The administration complained to the Second Circuit that, at most, Judge Korman should have sent the issue back to the FDA, for it to go through a normal review process to switch Plan B from a prescription drug to over-the-counter access, and what conditions, if any, should be imposed on its availability.    The FDA cannot know in advance how such a review would occur, the motion argued.

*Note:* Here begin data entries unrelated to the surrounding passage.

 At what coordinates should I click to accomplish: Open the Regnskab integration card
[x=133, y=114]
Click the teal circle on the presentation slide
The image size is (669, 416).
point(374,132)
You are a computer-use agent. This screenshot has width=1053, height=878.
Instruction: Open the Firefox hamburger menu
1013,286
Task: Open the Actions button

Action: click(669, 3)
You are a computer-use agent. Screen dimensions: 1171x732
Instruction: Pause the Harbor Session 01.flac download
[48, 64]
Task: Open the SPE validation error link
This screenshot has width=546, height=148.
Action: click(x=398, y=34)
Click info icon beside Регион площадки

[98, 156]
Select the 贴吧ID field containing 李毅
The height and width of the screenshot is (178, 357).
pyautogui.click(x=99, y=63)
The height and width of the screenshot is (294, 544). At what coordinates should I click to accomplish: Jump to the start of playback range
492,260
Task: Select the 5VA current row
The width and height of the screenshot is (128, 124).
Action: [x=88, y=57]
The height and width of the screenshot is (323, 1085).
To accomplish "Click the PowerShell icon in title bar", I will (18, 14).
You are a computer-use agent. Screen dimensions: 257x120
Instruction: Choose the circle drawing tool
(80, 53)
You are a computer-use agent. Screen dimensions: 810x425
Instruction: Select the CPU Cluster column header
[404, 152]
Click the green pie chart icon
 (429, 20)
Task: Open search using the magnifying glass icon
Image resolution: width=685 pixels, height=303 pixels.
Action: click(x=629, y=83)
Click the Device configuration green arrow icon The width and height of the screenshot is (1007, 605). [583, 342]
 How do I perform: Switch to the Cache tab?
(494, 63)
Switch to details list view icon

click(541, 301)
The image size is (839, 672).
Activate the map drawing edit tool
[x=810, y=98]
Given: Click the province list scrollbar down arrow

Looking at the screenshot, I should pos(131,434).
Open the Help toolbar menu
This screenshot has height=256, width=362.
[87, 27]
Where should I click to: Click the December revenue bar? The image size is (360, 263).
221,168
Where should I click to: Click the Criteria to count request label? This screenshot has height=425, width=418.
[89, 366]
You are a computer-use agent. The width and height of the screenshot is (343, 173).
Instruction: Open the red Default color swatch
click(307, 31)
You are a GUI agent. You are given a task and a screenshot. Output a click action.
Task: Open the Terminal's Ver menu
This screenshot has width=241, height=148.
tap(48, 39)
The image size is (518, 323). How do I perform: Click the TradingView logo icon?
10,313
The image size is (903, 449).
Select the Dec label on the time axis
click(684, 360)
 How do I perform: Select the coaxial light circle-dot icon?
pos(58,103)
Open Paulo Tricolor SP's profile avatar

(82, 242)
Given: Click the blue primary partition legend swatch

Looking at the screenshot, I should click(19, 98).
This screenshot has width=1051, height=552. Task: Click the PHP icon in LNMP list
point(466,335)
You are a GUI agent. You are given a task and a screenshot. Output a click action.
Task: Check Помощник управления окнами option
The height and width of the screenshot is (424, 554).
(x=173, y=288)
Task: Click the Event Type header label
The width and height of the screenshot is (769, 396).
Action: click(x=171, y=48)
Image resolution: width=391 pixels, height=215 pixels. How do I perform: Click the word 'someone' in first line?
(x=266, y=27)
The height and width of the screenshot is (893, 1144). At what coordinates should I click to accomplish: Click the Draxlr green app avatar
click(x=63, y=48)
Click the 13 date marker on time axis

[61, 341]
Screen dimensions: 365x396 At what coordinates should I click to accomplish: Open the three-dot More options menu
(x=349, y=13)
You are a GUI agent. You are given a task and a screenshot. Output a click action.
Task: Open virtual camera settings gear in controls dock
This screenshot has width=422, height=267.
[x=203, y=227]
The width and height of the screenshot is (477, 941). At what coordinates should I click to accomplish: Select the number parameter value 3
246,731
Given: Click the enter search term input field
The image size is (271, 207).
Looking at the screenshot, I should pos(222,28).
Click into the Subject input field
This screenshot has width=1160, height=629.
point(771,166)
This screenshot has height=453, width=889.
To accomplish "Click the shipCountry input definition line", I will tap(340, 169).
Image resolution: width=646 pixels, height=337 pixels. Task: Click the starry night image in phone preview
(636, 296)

The motion also suggested that, if the dispute were returned to the FDA, the Secretary of Health and Human Services, Kathleen Sebelius, would still have a role in deciding on further availability of the drug.   Judge Korman in recent rulings has been sharply critical of Sebelius, for vetoing full access to Plan B for what the judge said were political reasons.  Moreover, the judge said flatly, Congress gave to FDA, without any role for the Secretary herself, the role of deciding as an expert agency how drugs should be marketed.

Monday’s motion said pointedly that, if the access issue were returned to the FDA, the head of FDA along with Secretary Sebelius “will consider” any new information that is submitted on that question.  “There is no basis for assuming in advance the conclusions of the agency or the Secretary,” the filing said.  That appeared to be a direct retort to Judge Korman’s conclusion that federal drug law gives no role whatsoever to the HHS chief in the drug access process.

As expected, the government’s motion made two legal criticisms of Judge Korman’s action: first, that he assumed the authority to act on access to both the one-pill and two-pill versions, when only the two-pill version was actually before him in the test case, and, second, that he directly ordered unlimited access to the drug rather than returning the issue to FDA for another look.

It is unclear when the Second Circuit will act on the motion.   The challengers to the FDA’s refusal to lift all restrictions on access, for all ages, said they plan to file a response within ten days.